Posts about technology (old posts, page 6)

python reload: danger, here be dragons

At Mozilla, we use buildbot to coordinate performing builds, unit tests, performance tests, and l10n repacks across all of our build slaves. There is a lot of activity on a project the size of Firefox, which means that the build slaves are kept pretty busy most of the time. Unfortunately, like most software out there, our buildbot code has bugs in it. buildbot provides two ways of picking up new changes to code and configuration: 'buildbot restart' and 'buildbot reconfig'. Restarting buildbot is the cleanest thing to do: it shuts down the existing buildbot process, and starts a new one once the original has shut down cleanly. The problem with restarting is that it interrupts any builds that are currently active. The second option, 'reconfig', is usually a great way to pick up changes to buildbot code without interrupting existing builds. 'reconfig' is implemented by sending SIGHUP to the buildbot process, which triggers a python reload() of certain files. This is where the problem starts. Reloading a module basically re-initializes the module, including redefining any classes that are in the module...which is what you want, right? The whole reason you're reloading is to pick up changes to the code you have in the module! So let's say you have a module, foo.py, with these classes:


class Foo(object):
    def foo(self):
        print "Foo.foo"


class Bar(Foo):
    def foo(self):
        print "Bar.foo"
        Foo.foo(self)
and you're using it like this:

>>> import foo

>>> b = foo.Bar()

>>> b.foo()

Bar.foo

Foo.foo

Looks good! Now, let's do a reload, which is what buildbot does on a 'reconfig':

>>> reload(foo)



>>> b.foo()

Bar.foo

Traceback (most recent call last):
  File "", line 1, in 
  File "/Users/catlee/test/foo.py", line 13, in foo
    Foo.foo(self)
TypeError: unbound method foo() must be called with Foo instance as first argument (got Bar instance instead)

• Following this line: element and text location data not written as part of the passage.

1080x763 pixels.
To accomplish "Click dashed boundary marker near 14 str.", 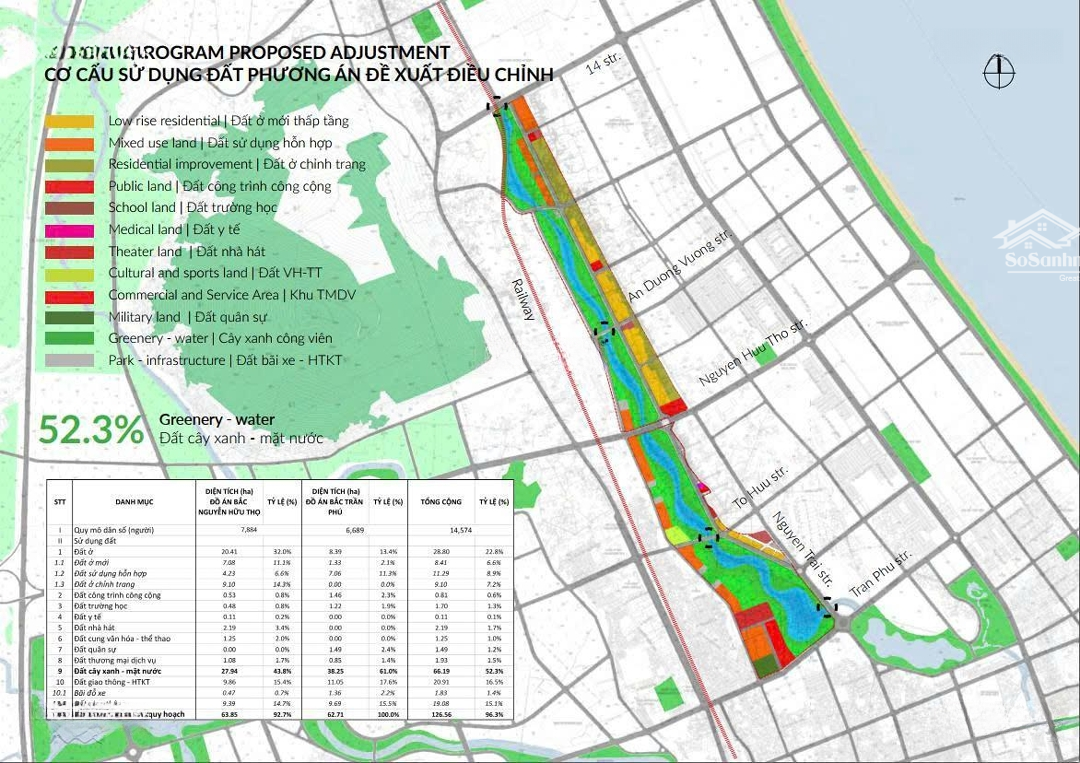I will (497, 106).
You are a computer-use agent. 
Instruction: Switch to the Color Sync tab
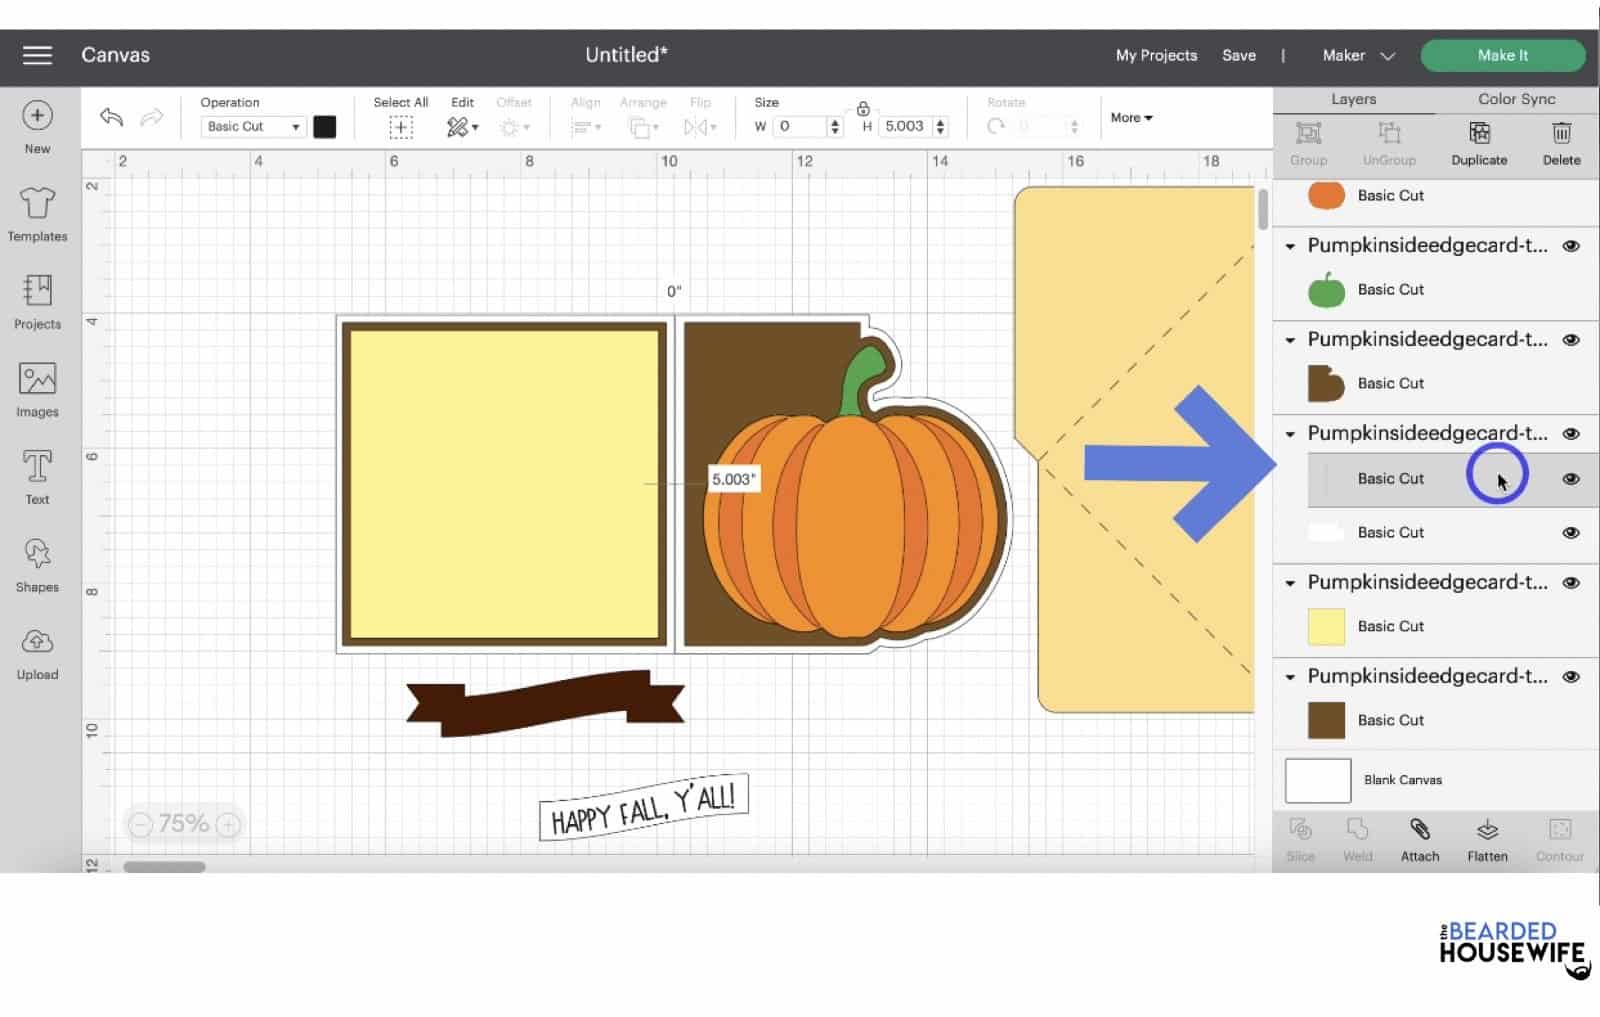[1515, 98]
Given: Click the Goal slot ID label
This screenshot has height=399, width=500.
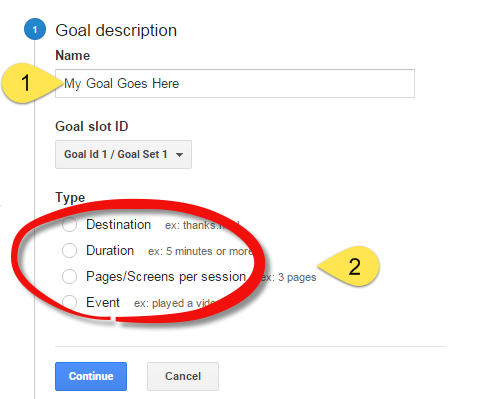Looking at the screenshot, I should click(92, 126).
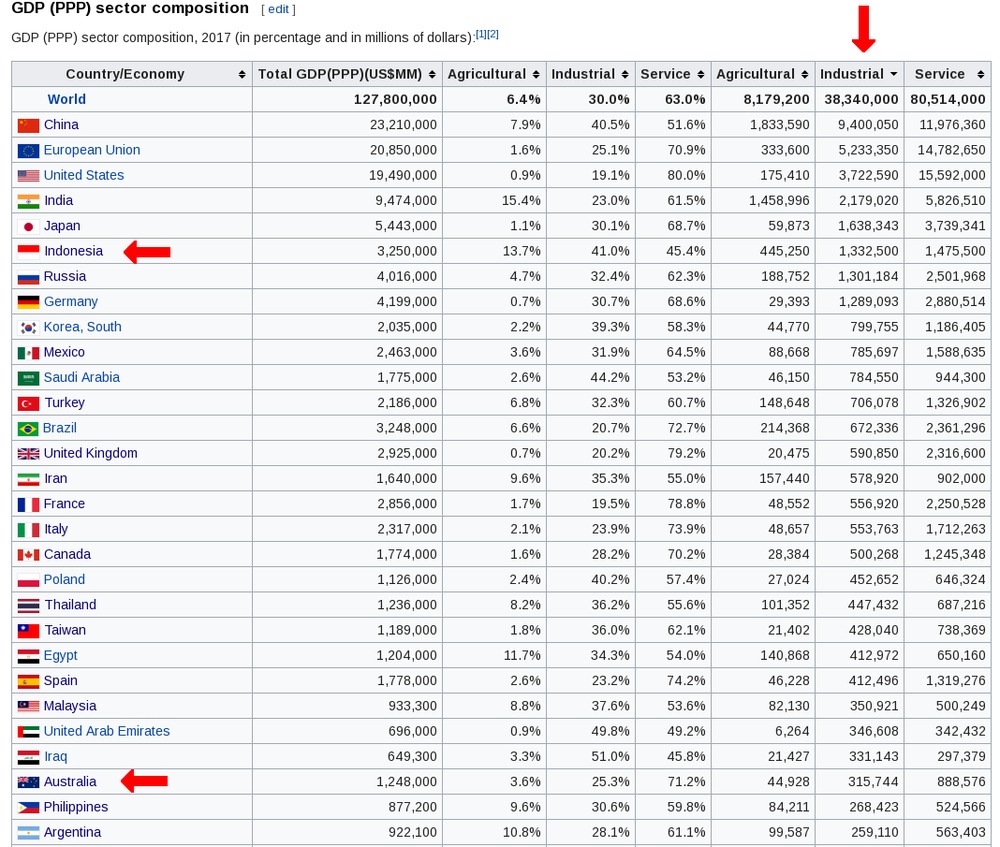Click the United Kingdom flag icon
Screen dimensions: 1000x847
pyautogui.click(x=28, y=454)
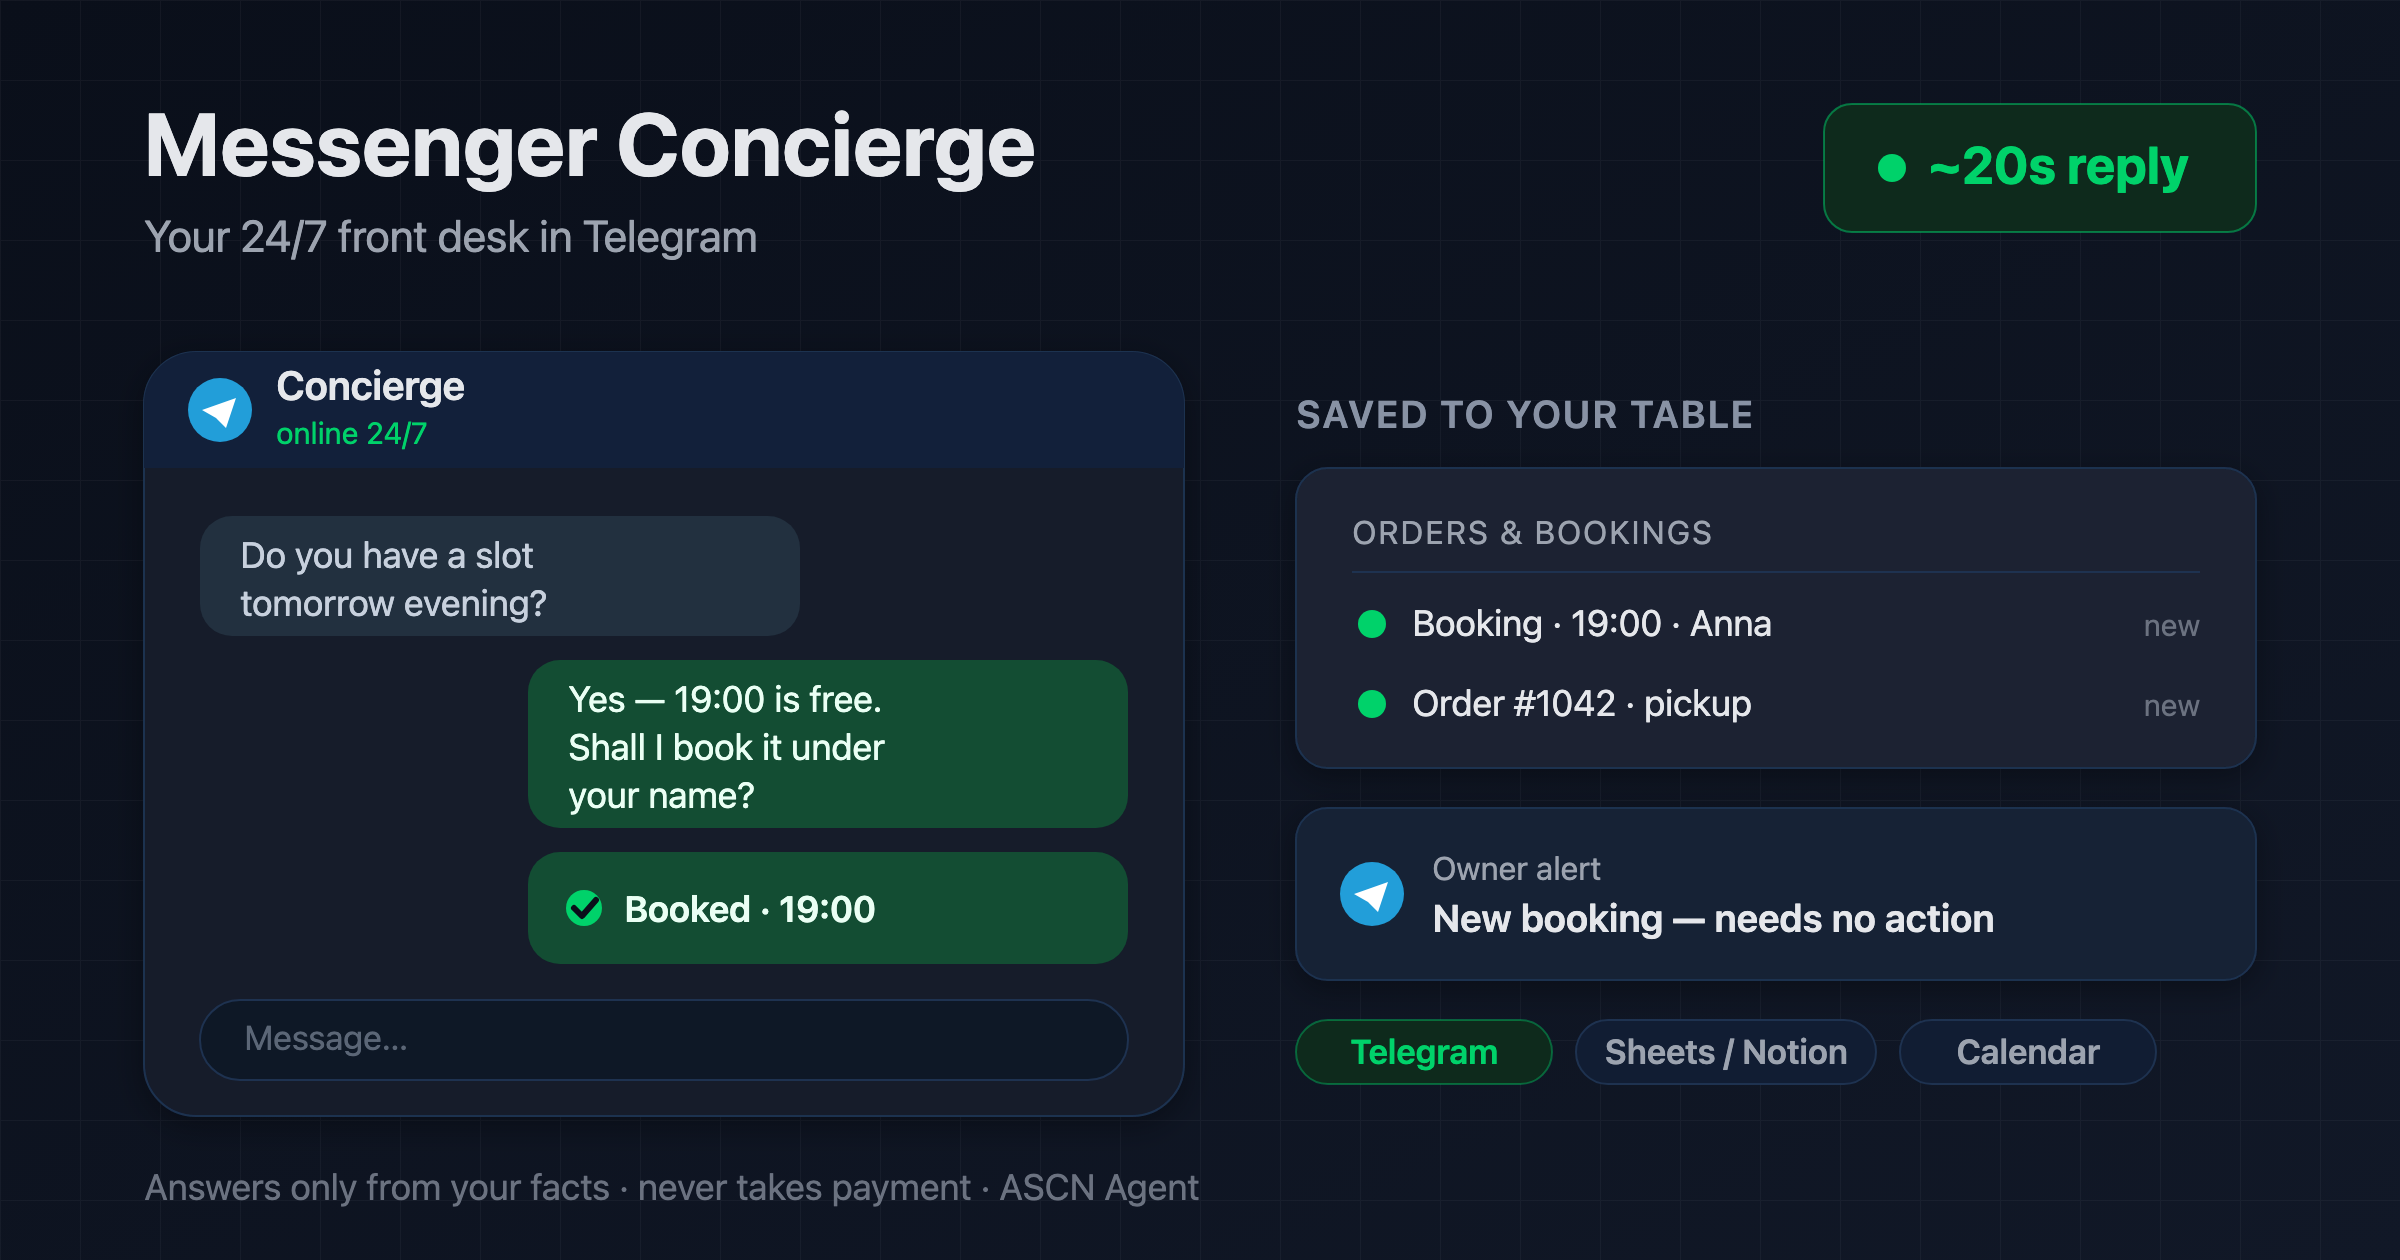Image resolution: width=2400 pixels, height=1260 pixels.
Task: Click the green checkmark next to Booked
Action: point(584,908)
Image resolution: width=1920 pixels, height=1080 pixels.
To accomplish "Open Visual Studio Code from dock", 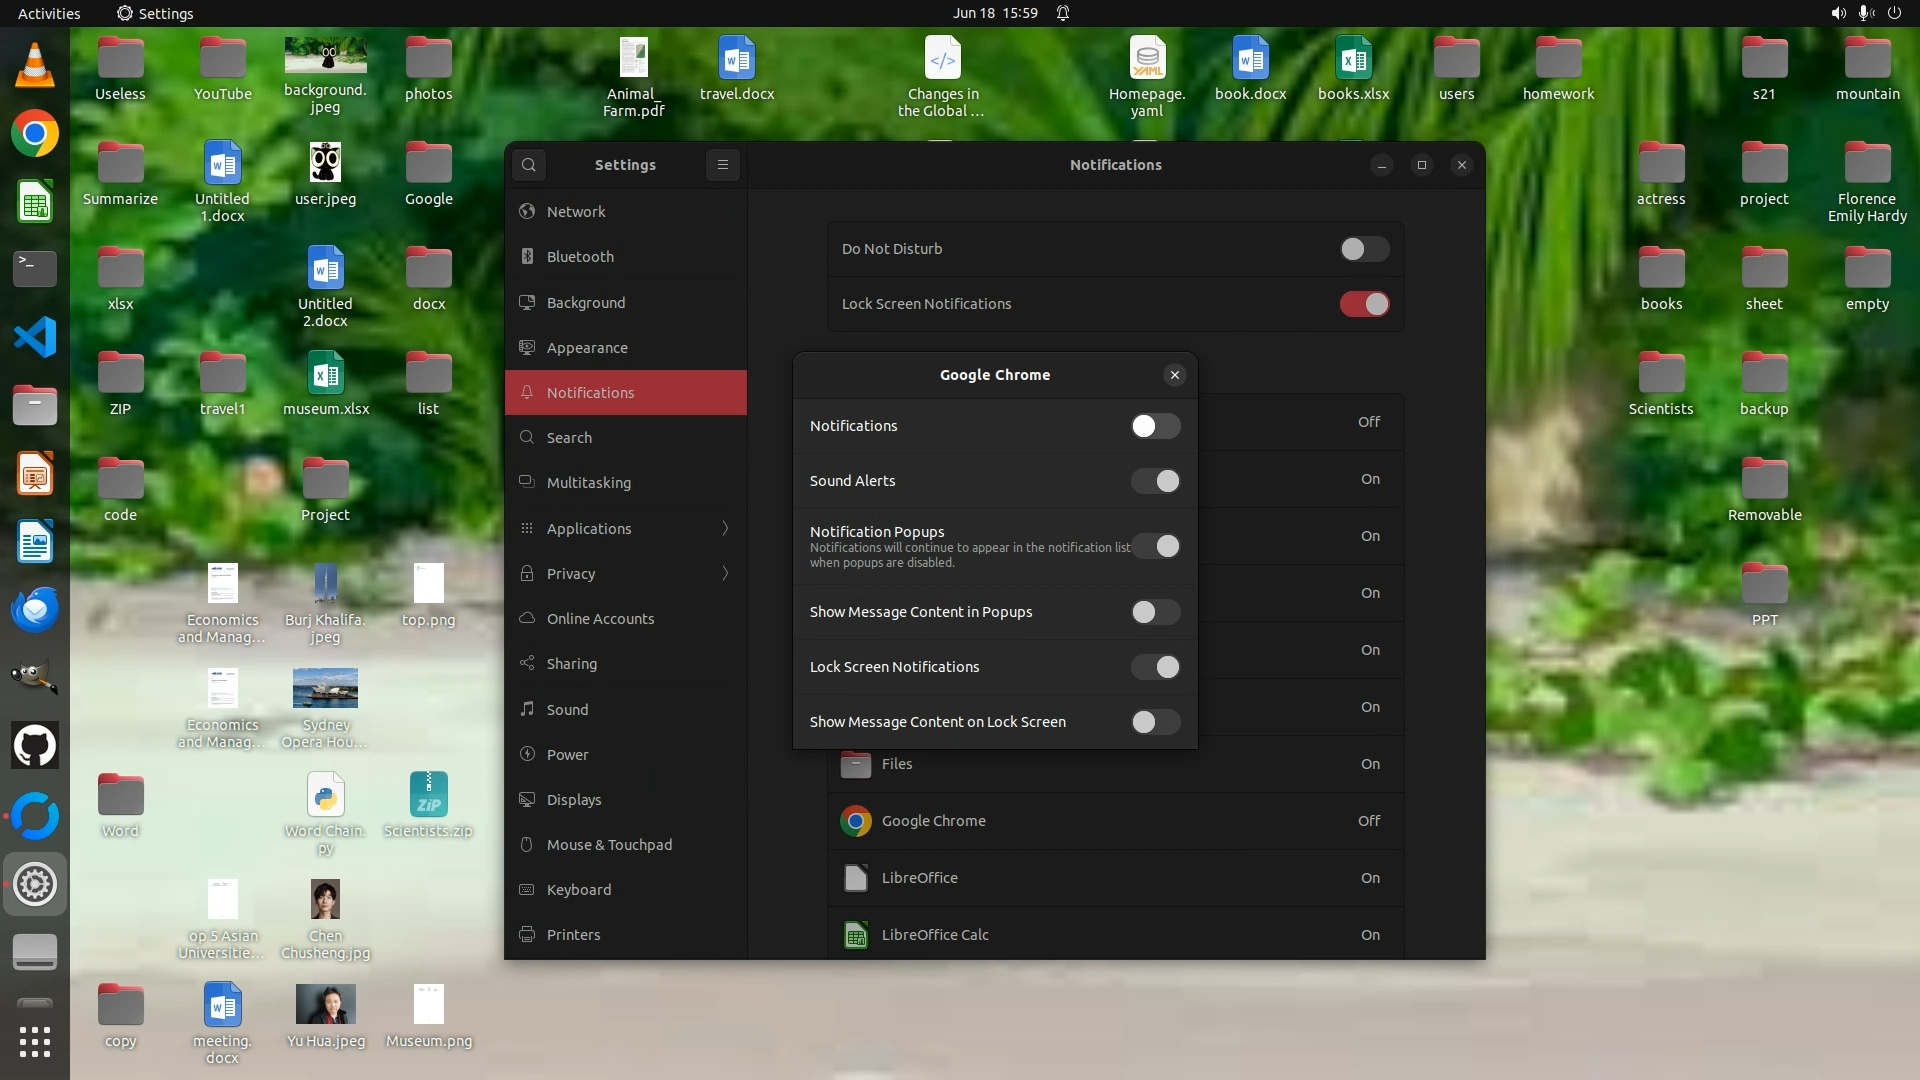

Whoops! What happened? The TypeError exception is complaining that Foo.foo must be called with an instance of Foo as the first argument. (NB: we're calling the unbound method on the class here, not a bound method on the instance, which is why we need to pass in 'self' as the first argument. This is typical when calling your parent class) But wait! Isn't Bar a sub-class of Foo? And why did this work before? Let's try this again, but let's watch what happens to Foo and Bar this time, using the id() function:

>>> import foo

>>> b = foo.Bar()

>>> id(foo.Bar)

3217664

>>> reload(foo)



>>> id(foo.Bar)

3218592

(The id() function returns a unique identifier for objects in python; if two objects have the same id, then they refer to the same object) The id's are different, which means that we get a new Bar class after we reload...I guess that makes sense. Take a look at our b object, which was created before the reload:

>>> b.__class__



>>> id(b.__class__)

3217664

So b is an instance of the old Bar class, not the new one. Let's look deeper:

>>> b.__class__.__bases__

(,)

>>> id(b.__class__.__bases__[0])

3216336

>>> id(foo.Foo)

3218128

A ha! The old Bar's base class (Foo) is different than what's currently defined in the module. After we reloaded the foo module, the Foo class was redefined, which is presumably what we want. The unfortunate side effect of this is that any references by name to the class 'Foo' will pick up the new Foo class, including code in methods of subclasses. There are probably other places where this has unexpected results, but for us, this is the biggest problem. Reloading essentially breaks class inheritance for objects whose lifetime spans the reload. Using super() in the normal way doesn't even work, since you usually refer to your instance's class by name:

class Bar(Foo):
    def foo(self):
        print "Bar.foo"
        super(Bar, self).foo()
If you're using new-style classes, it looks like you can get around this by looking at your __class__ attribute:

class Bar(Foo):
    def foo(self):
        print "Bar.foo"
        super(self.__class__, self).foo()
Buildbot isn't using new-style classes...yet...so we can't use super(). Another workaround I'm playing around with is to use the inspect module to get at the class hierarchy:

def get_parent(obj, n=1):
    import inspect
    return inspect.getmro(obj.__class__)[n]


class Bar(Foo):
    def foo(self):
        print "Bar.foo"
        get_parent(self).foo(self)

PHP is now officially the dumbest language ever

From Slashdot: PHP Gets Namespace Separators, With a Twist. I've never been a big fan of PHP. Yes, it's easy to get up and running, and there are about a bajillion PHP developers out there, but I've always felt that it was a language with no clear direction behind it, riddled with inconsistencies and features that were not well thought out. This latest decision to use '\' as the namespace separator in PHP is simply braindead. Most programming languages in use today use '\' as an escape character. Including, I should add, PHP!!!. Maybe you're supposed to think of using '\' to 'escape' from one namespace into the next? What's wrong with '::'? It's not like PHP prizes readability or brevity. How about '.'? Oh wait, that's right, '.' is used for string concatenation (wouldn't want to use '+' for that...) So yeah, I'm just happy I haven't had to do much in the way of PHP work lately. Any chance I get, I use Python for web stuff, usually with Pylons.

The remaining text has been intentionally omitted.